How location-based prices and utility rewards could help California’s electric grid

By Larissa Koehler, Jamie Fine

Distributed energy resources, from rooftop solar panels to smart well-weatherized homes and timed electric vehicle charging, are vital pieces of the clean energy puzzle. Coordinating how and where to encourage them in a way that benefits the electric grid, the environment, and Californians can be complicated. In its’ Integrated Distributed Energy Resource proceeding, the California Public Utilities Commission (Commission) recently asked stakeholders [PDF] to “consider how existing programs, incentives, and tariffs can be coordinated to maximize the locational benefits and minimize the costs of distributed energy resources.”

This key step forward in the proceeding is potentially a big deal. Why? Rocky Mountain Institute’s report puts it this way [PDF]:

“More granular pricing, capable of reflecting marginal costs and benefits more accurately than today’s rates do, will provide better incentives to direct distributed resource investments, regardless of whether investments in and management of [distributed energy resources] are undertaken by customers, by utilities, or by third-party service providers.”

By reflecting both costs and benefits in retail prices that electricity customers pay, California can modernize the grid while spurring the efficient and fair build out of distributed clean energy resources. This can help the state substitute traditional and inflexible polluting resources [PDF] with a variety of more nimble distributed energy resources where the grid can handle them. What’s more, distributed energy resources can lead to cleaner air in areas traditionally burdened by higher levels of harmful air pollution. They can achieve all this while bolstering the electric grid and protecting the health of the environment and of Californians.

Location, location, location

Distributed energy resources can deliver energy, help the electric grid run more efficiently, displace polluting generation and expensive transmission infrastructure, and boost resiliency, while reducing emissions.
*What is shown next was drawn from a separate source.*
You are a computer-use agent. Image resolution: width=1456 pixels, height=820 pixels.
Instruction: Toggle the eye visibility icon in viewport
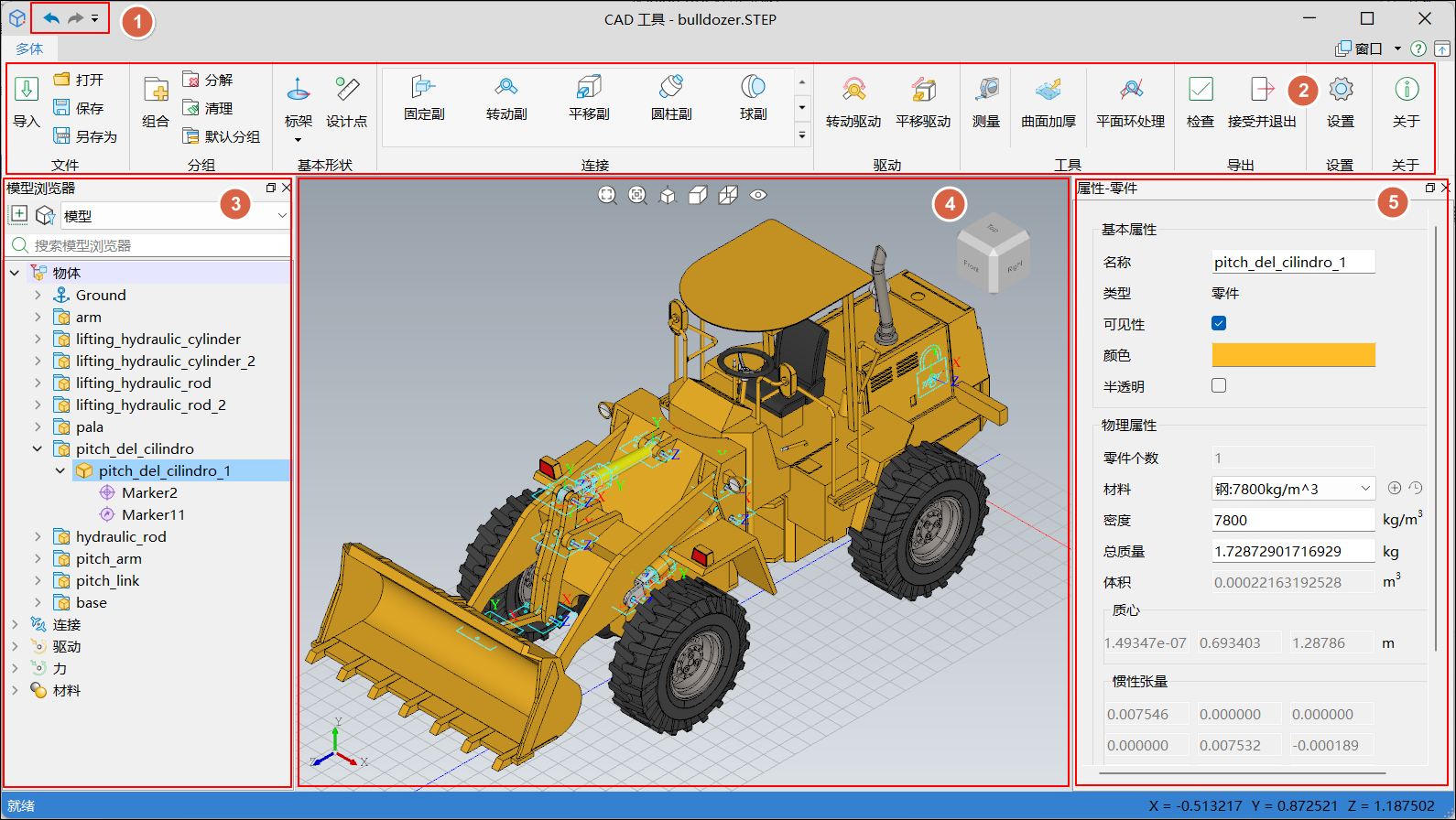[758, 195]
By reflecting all of these benefits (as well what it costs for the grid to support these resources) in the price of distributed energy resources through tariffs, California can better guide where and how to deploy them in greater numbers. Environmental Defense Fund (EDF) believes the time is now for consideration of these location-based tariffs for several reasons:

  • The Commission is already using this type of pricing in various proceedings and programs, including net energy metering [PDF], rates that incentivize the deployment of storage [PDF], and California Alternative Rates for Energy (or CARE) programs.
  • Tariffs have proven effective at achieving both general and specific Commission goals.
  • Tariff-supported distributed energy resource adoption can reduce bills for economically vulnerable customers by expanding opportunities to access these resources. A transparent tariff that rewards actions taken by customers “at the distribution edge” paired with educating potential participants through expanded marketing and outreach can spur the growth clean energy resource in a more equitable way.

Creating effective location-based tariffs for distributed energy resources

EDF has suggestions to ensure the deployment of tariffs in the most effective way possible, namely by doing the following:

  • To ensure distributed energy is cost-effective and helps improve air quality in areas hit harder with harmful pollution, the Commission and utilities should develop tariffs that reflect the net benefits (benefits minus costs) achieved through the use of distributed energy resources in a given place. The information necessary to create these tariffs is already being developed in in the Commission’s Locational Net Benefits Analysis working group.
  • The process to build tariffs should include frequent engagement with customer groups and third party distributed energy providers.
  • The Commission should adopt a “bottom-up” approach to tariff development, recognizing the costs and benefits of customer-owned resources, such as rooftop solar panels or smart-charging electric vehicles, and reflect the net benefits or costs in tariffs, thereby creating rates that differ by location. These location price differences then spur (or discourage) customer investments. This approach can more effectively reduce costs, manage risks, and create a resiliency management strategy, and makes use of “big data” utilities now have at their fingertips to understand costs, benefits, and how customer actions affect each of them.
  • The Commission should address environmental inequities caused by disparate air pollution impacts, ensure resiliency and reliability through distributed energy resource diversity, and reduce safety risks by deploying distributed energy resource solutions in lieu of overhead wires.

Finally, in order to be truly successful, location-based tariffs must be combined with an effective utility incentive mechanism. Because utilities profit by building new infrastructure like poles, wires, and power plants, they are not inclined to help build and optimize the use of more distributed energy resources that would displace their traditional ways of paying their shareholders. As EDF has written before, one way to overcome this barrier is transitioning to a system in which utility shareholders receive payments based on achievement of a set of pre-determined metrics, or a “fees for services” business model. This model would reward utilities for connecting customers with third party distributed energy resource providers or optimizing distributed energy resource capabilities.

By combining a new utility business model with location-based tariffs, the utilities and the Commission can build a renewable, flexible, and affordable electric grid to take California into the clean energy future.